So far we have seen the same issue on two servers we have upgraded to BOA-2.0.6-dev for unrelated reasons. One is our own hosted instance with Debian Squeeze and another is remotely managed on Ubuntu Lucid (Linode). This means that the issue is not OS specific, but directly related to the MariaDB-5.5.29 release, which is rather a must-have because of serious security issues fixed.

The problem is mysterious, because MariaDB logs just cryptic/dummy errors, and only when visiting some URLs - on the hosted instance it was just the site's homepage, while *all* other URLs worked fine, and on the remotely managed instance there are some "random" URLs affected on a few sites, like /admin/content.

Feb 10 12:28:59 aegir mysqld: 130210 12:28:59 [Warning] Aborted connection 26545 to db: 'foobar' user: 'foobar' host: 'localhost' (Unknown error)
Feb 10 12:41:32 aegir mysqld: 130210 12:41:32 [Warning] Aborted connection 27647 to db: 'foobar' user: 'foobar' host: 'localhost' (Unknown error)
Feb 10 13:02:47 aegir mysqld: 130210 13:02:47 [Warning] Aborted connection 29378 to db: 'foobar' user: 'foobar' host: 'localhost' (Unknown error)
Feb 10 13:07:22 aegir mysqld: 130210 13:07:22 [Warning] Aborted connection 29739 to db: 'foobar' user: 'foobar' host: 'localhost' (Unknown error)
Feb 10 13:11:11 aegir mysqld: 130210 13:11:11 [Warning] Aborted connection 30079 to db: 'foobar' user: 'foobar' host: 'localhost' (Unknown error)
Feb 10 13:18:51 aegir mysqld: 130210 13:18:51 [Warning] Aborted connection 30413 to db: 'foobar' user: 'foobar' host: 'localhost' (Unknown error)
Feb 10 13:24:48 aegir mysqld: 130210 13:24:48 [Warning] Aborted connection 30604 to db: 'foobar' user: 'foobar' host: 'localhost' (Unknown error)

Furthermore, the error is not consistent/permanent. It disappears completely after `service mysql restart`. Then comes back, or not. On the hosted instance it disappeared and was seen only once (during php-fpm restart) in the last 48 hours, while on the remotely managed instance it still appears on a few sites and only a few "random" URLs, also after a few mysql restarts and system reboot.

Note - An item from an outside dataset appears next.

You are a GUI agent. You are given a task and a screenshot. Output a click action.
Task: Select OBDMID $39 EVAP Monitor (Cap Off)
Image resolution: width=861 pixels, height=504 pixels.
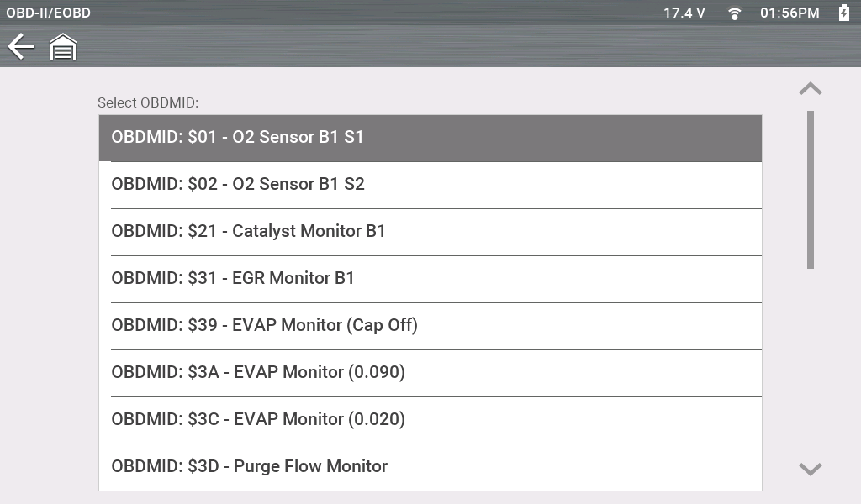[x=431, y=326]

Worse yet, the remotely managed Linode crashed a few hours after the upgrade last night and the filesystem went into read-only state, required "Reboot into Rescue Mode", fsck etc. It is still not confirmed if the crash was related to those MariaDB-5.5.29 issues or it was just some coincidence and upstream (SAN) issues related, but it did happen a few hours after the upgrade.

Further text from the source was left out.